I think you're confusing a few distinct issues here, which deserve to be teased
apart: first-class functions, anonymous values and higher-order functions.

Having first-class functions means that functions are values. Other examples of
values are numbers (1, -10, 0xF, 1e5, etc.) and strings ("hello", 'world', etc.)
First-class functions are a Good Thing, since they allow for more abstraction,
composition, encapsulation and code-reuse.

Having anonymous values means writing values in literal form wherever they're
used. We can see exactly *what* they are, but we don't know *why* they are.

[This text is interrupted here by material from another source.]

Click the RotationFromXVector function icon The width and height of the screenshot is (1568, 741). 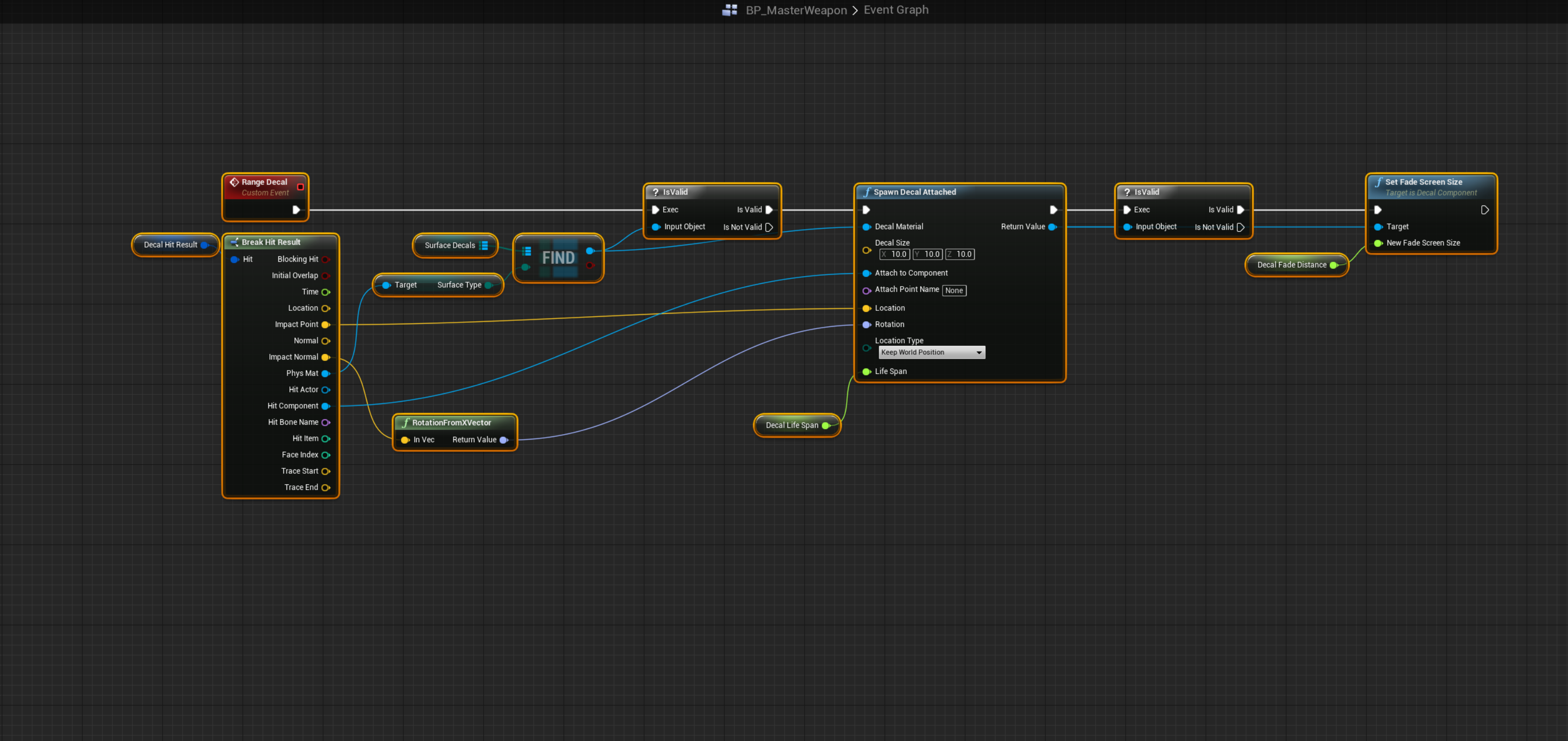tap(405, 423)
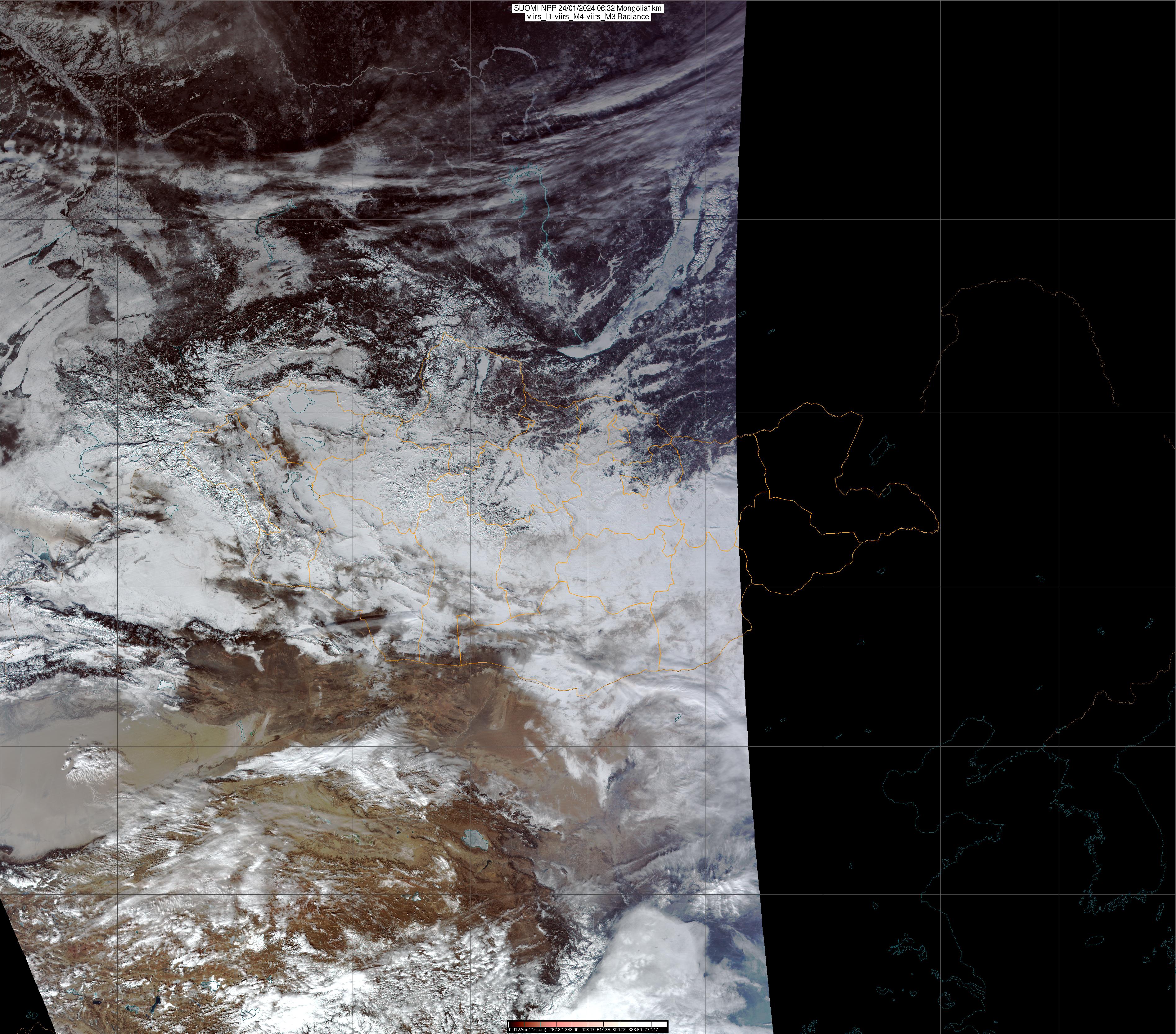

Some examples of anonymous values:

alert('Hello'); // An anonymous string
hide(537); // An anonymous number
setTimeout(function() { giveUp(foo); }, timeout); // An anonymous function

Anonymous values improve locality and *can* make code much more readable. For
example, the variable 'multiplier' is completely unnecessary here:

var double = function(x) {
var multiplier = 2;
return x * multiplier;

They shouldn't be used for everything though, because they can also make code
less readable. Consider the 'hide(537)' line above; what is the significance
of 537? It should probably be given a name:

var imageIndex = 537;

Anonymous values are also inappropriate when we need to use the same semantic
value multiple times. I say 'semantic value' since, for example, a user may be
12 years old and today may be the 12th October. They are the same literal value
(12) but they have a different meaning, so should have different names. For

alert((age < 26)? 'Wait ' + (26 - age) + ' years'
: 'Welcome');

Here the anonymous value 26 is reused; we may be better off with this:

var minAge = 26;
alert((age < minAge)? 'Wait ' + (minAge - age) + ' years'
: 'Welcome');

Anonymous functions are just a special case of anonymous values, but one which
some (very small number of) languages don't support because they don't have
first-class functions (or equivalent, like function pointers). Each case should
be judged on its merits.

Higher-order functions are the key to the whole thing though. With first-class
functions (and lexical scope) we can implement more useful control flow. For
example, map is a higher-order function since it takes a function as an
argument. We can't define map in a language without first-class functions.
Likewise for fold ('reduce'), LISP's 'cond', etc. The real power comes when we
define task-specific control flow; for example it's quite simple to make a JS-
powered spreadsheet if you wrap all of the values in thunks and memoise the
results. This is trivial with higher-order functions, but a nightmare without.

I've written various examples of higher-order functions, in Javascript and other
languages, which can be found on my blog:

PS: As for the title, if all of our functions are first-order then any hierarchical structure in our code has been collapsed, leaving us with a verbose, tangled mess.